AGseed, empresa semillera argentina, radicada en la localidad de Junín, tiene una importante oferta de híbridos de maíz, todos ellos avalados por un programa de desarrollo de varios años, en los cuales se privilegia la productividad en condiciones de producción de nuestro país. Los materiales de la empresa incluyen híbridos convencionales, sileros, resistentes a IMI, BT, resistentes a Glifosato y Resistentes a Glifosato y con gen BT.

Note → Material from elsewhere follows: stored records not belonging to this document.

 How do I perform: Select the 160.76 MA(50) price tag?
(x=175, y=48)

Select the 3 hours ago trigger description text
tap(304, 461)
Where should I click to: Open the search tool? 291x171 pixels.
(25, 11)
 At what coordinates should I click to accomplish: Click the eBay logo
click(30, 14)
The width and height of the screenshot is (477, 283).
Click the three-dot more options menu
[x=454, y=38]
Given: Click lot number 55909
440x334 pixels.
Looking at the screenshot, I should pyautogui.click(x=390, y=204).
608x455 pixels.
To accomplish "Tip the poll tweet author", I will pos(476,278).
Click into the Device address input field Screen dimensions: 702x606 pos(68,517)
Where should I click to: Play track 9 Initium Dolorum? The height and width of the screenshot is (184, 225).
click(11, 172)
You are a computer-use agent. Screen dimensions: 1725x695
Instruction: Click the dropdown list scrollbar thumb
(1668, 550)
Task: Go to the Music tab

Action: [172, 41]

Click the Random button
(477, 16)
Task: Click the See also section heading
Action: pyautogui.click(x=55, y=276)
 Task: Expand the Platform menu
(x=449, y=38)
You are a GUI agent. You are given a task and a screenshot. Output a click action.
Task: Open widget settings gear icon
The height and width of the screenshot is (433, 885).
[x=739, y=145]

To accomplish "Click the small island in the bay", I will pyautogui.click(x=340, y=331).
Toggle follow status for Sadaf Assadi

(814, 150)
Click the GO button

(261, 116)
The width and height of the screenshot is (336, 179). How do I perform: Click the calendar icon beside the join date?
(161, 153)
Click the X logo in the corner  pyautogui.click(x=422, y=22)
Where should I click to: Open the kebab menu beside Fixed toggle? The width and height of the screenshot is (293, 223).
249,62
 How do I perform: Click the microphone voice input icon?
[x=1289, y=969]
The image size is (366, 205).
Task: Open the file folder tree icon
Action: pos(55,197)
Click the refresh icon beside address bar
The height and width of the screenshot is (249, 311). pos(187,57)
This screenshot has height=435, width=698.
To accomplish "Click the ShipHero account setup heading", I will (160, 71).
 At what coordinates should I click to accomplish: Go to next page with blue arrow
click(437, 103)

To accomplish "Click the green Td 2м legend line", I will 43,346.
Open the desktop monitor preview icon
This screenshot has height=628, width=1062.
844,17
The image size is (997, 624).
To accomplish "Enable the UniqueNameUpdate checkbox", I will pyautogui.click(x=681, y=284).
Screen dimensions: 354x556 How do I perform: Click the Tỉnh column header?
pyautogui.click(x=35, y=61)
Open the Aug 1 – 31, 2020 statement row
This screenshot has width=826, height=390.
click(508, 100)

Ensayos realizados en la zona central de Santa Fe, donde los suelos presentan una transición muy rápida en cuanto a su calidad agrícola mostraron los siguientes resultados para una siembra de primera

Ensayo campaña 2012/2013 (Maíz de primera):

– AG 7004 MGRR2: 10.705 kgs/ha

– AG 9005 BT: 10.593 kgs/ha

– AG 9009 BT: 10.270 kgs/ha

Por su parte los materiales disponibles de la empresa son los siguientes:
Híbridos Simples Convencionales:

o   AG 7199

o   AG Súper Silero Plus

–        Híbrido Simple IMI BT

o   AG 8000

–        Híbridos Simples BT

o   AG 9005, AG 9006, AG 9007, AG9009 y AG 9010

–        Híbridos Simples Tolerantes al Glifosato

o   AG 7000 y AG 7002

–        Híbridos Simples MG RR2 (Nuevos)

o   AG 7003 y AG 7004

Esta comprobado que la productividad de un maíz está fundamentalmente influenciado por el nivel de reservas en el perfil y las precipitaciones del mes de Diciembre para maíces sembrados en fecha optima. Cuando los milímetros caídos durante este me superan los 100 mm, el rendimiento empieza a estar mucho más al alcance de la mano. Y este año parece presentar estas características.